* Work required
Every line containing the string "Urban" should be returned from the records.

* Listed records
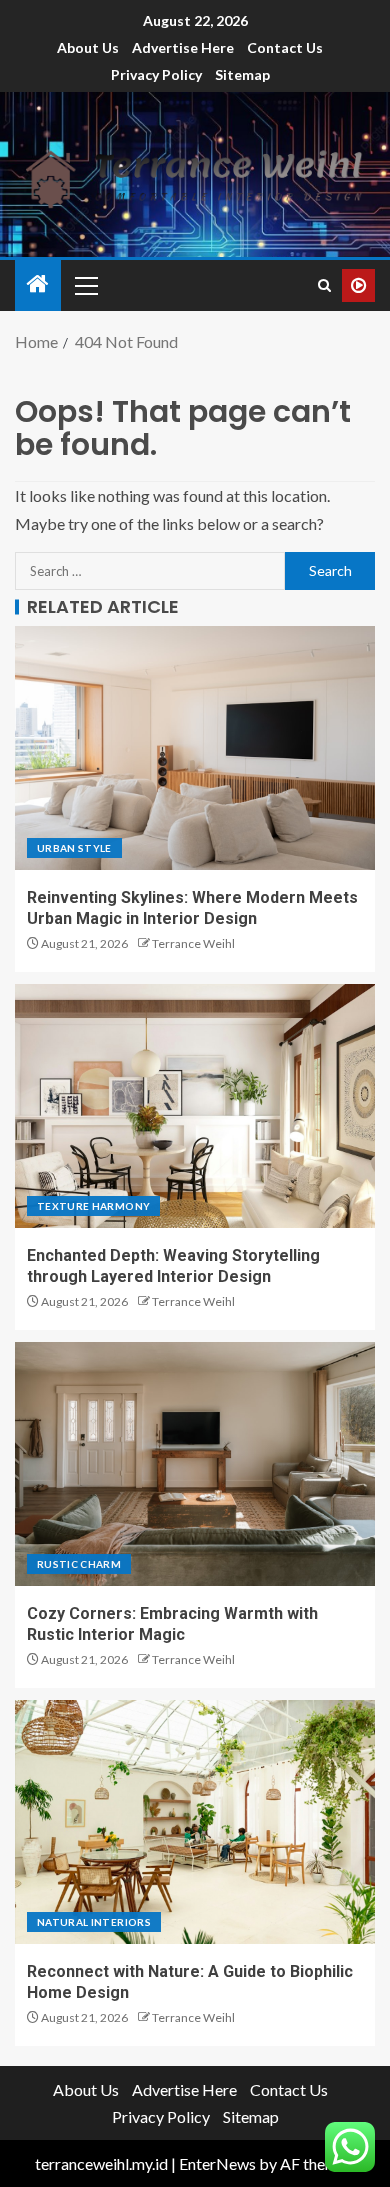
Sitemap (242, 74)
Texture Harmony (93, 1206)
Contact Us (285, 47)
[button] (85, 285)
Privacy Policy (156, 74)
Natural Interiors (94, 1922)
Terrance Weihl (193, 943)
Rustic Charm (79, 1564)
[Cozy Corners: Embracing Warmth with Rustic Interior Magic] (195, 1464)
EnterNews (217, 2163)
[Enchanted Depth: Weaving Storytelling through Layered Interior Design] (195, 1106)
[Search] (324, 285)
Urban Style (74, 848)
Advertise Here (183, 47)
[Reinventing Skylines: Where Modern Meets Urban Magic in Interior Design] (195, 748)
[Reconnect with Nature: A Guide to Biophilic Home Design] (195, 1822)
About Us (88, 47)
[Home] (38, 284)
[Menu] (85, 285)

* Task answer
Urban Style (74, 848)
[Reinventing Skylines: Where Modern Meets Urban Magic in Interior Design] (195, 748)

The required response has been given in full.